Bordelais, Fandor se qualifie de “bricoleur pop” et son bricolage, qu’il s’opère en solo ou avec Supernormal, en mode power-pop, touche à l’excellence. J’ai patienté toute ma vie, dernier en date de ses précieux ouvrages, en est la brillante preuve. Fandor y pétarade d’entrée, avec un jubilatoire Cet instant au rock noisy qui me rappelle The Pains of Being Pure at Heart. L’instant est plus que bon, puis on retombe en terres pop-folk plus posées avec Such a big wave, enlevé et délectable. Le bonhomme a ouvert pour SYLVAIN VANOT, ST CHRISTOPHER, HEFNER, DIVINE COMEDY, AUTOUR DE LUCIE, CALC et ETIENNE DAHO; à l’écoute, c’est tout sauf usurpé. Je ne vois plus l’horizon, folk animé, ne me fera pas médire. Walking in the snow et sa pop douce non plus, “orfêvré” qu’il est par un Fandor juste et de talent.

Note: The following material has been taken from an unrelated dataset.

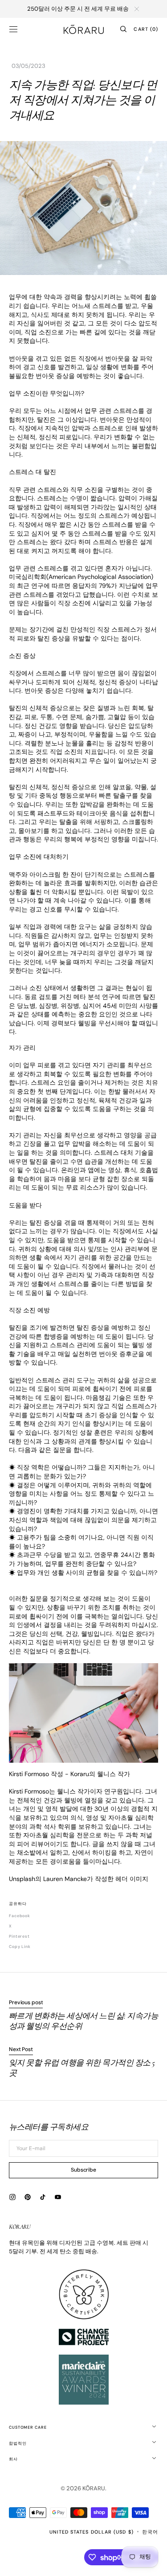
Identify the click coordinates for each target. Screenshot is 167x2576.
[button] (13, 29)
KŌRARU (93, 2488)
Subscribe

Ce dernier brille d’un feu folk (Mon père ce vieux chêne), installe une pop soyeuse mais sans ennui (L’ombre de soi-même). On retombe en énergie mais la qualité demeure. D’instants atmosphériques bien troussés, on passe alors à La grande chevauchée. Rock mélodieux mais piquant, impétueux, voilà un morceau vivifiant, de haute volée lui aussi. La dite chevauchée vaut le coup d’être vécue, sur une tonalité indé qui enthousiasmera son monde. Ton visage effacé à jamais, qui suit, renouant avec un format plus folk, poppy, mélancolique. Fandor se met en évidence par ses arrangements, simples mais attrayants.

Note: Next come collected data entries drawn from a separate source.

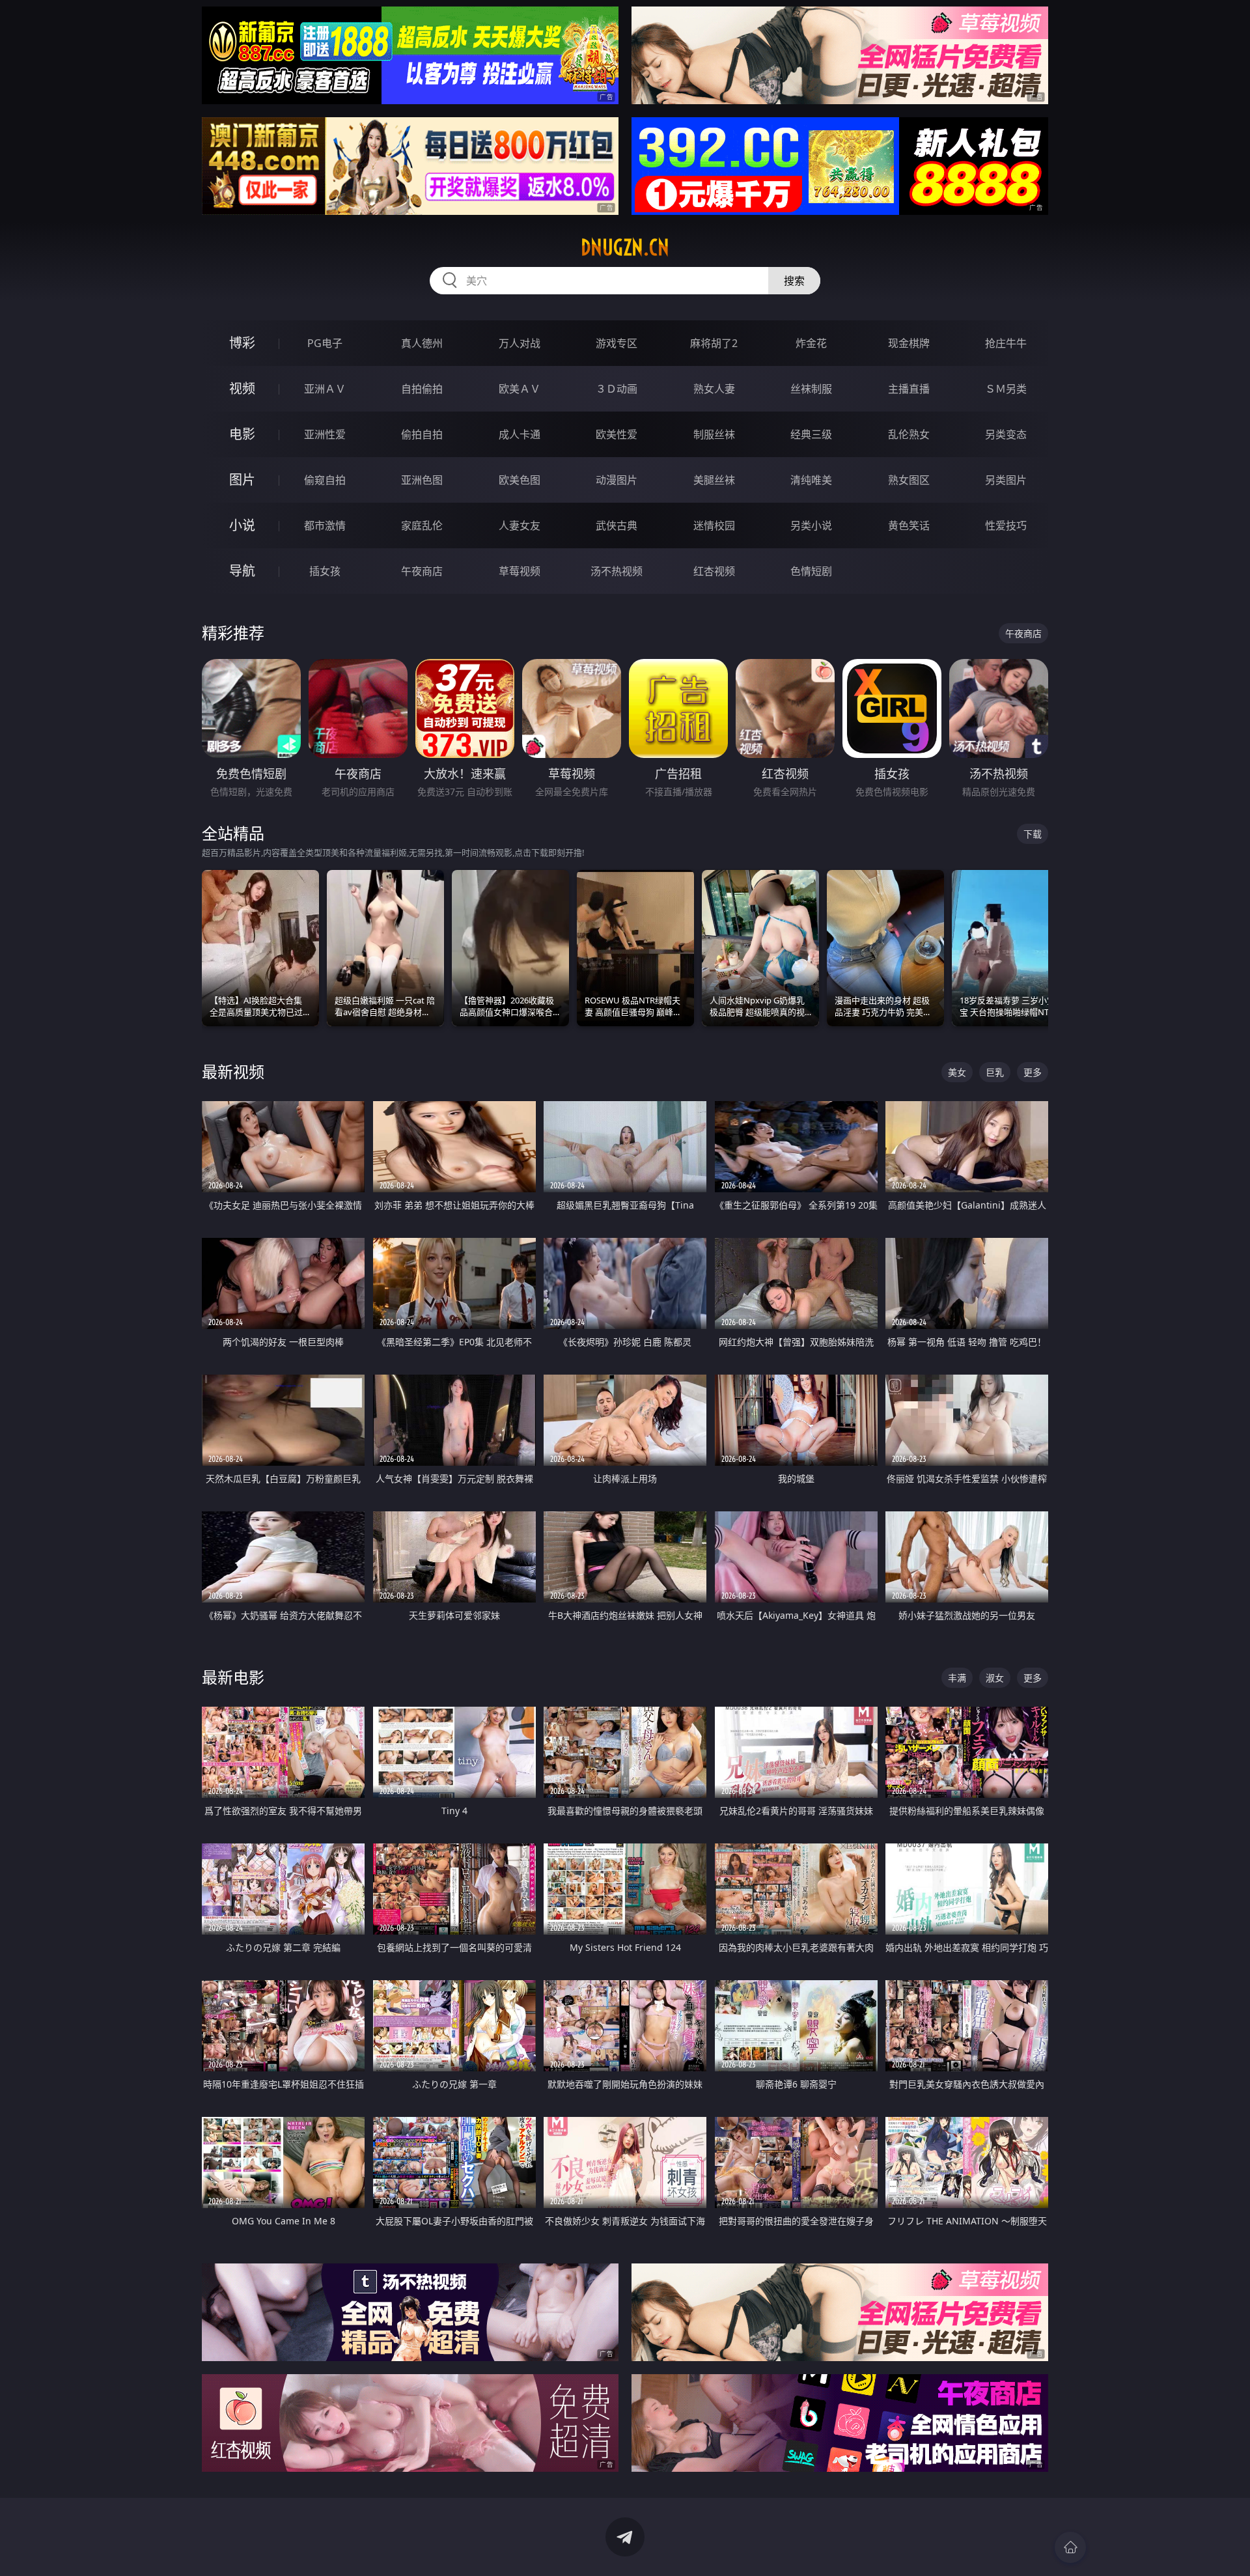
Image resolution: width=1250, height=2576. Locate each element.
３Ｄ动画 (616, 389)
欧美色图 (519, 480)
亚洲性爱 (325, 434)
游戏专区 (616, 343)
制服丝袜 (714, 434)
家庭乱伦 (422, 525)
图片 (242, 479)
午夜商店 (422, 571)
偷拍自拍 (422, 434)
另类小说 (811, 525)
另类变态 (1006, 434)
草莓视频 (519, 571)
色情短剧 (811, 571)
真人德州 (422, 343)
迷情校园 (714, 525)
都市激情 (325, 525)
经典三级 (811, 434)
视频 (242, 388)
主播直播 (909, 389)
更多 (1032, 1072)
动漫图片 (616, 480)
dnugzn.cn (625, 247)
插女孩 (324, 571)
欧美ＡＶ (519, 389)
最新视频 (233, 1071)
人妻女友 (519, 525)
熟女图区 (909, 480)
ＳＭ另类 (1006, 389)
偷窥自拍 (325, 480)
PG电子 (324, 343)
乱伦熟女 (909, 434)
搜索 (794, 280)
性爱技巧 (1006, 525)
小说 (242, 525)
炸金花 (811, 343)
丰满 (957, 1678)
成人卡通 (519, 434)
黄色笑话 (909, 525)
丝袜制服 (811, 389)
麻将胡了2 (714, 343)
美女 (957, 1072)
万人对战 (519, 343)
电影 (242, 434)
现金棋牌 (909, 343)
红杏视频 (714, 571)
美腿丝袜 (714, 480)
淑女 (995, 1678)
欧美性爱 (616, 434)
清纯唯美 (811, 480)
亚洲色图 (422, 480)
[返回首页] (1070, 2547)
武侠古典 (616, 525)
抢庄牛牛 (1006, 343)
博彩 (242, 343)
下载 (1032, 834)
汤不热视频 (616, 571)
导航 (242, 571)
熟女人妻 (714, 389)
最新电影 (233, 1677)
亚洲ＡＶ (325, 389)
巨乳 (995, 1072)
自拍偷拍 (422, 389)
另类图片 (1006, 480)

On prend encore, Fandor, mais on aime aussi quand tu nous envoies dans l’décor, quand tu fais monter les décibels. En sursis n’en est pas encore là, mais il se montre malgré cela abouti et excellent, un brin cold, lo-fi dans le même élan. On remarque, derechef, la qualité musicale d’un titre qui, en sa fin, braille comme on aime tandis qu’une voix plus tranquille accompagne le cri. On termine dans l’acoustique de Sans bouger, feutré, au verbe intéressant comme partout ailleurs. Fandor, trop méconnu, vient de signer un disque qui mériterait amplement, lui, d’être connu et reconnu.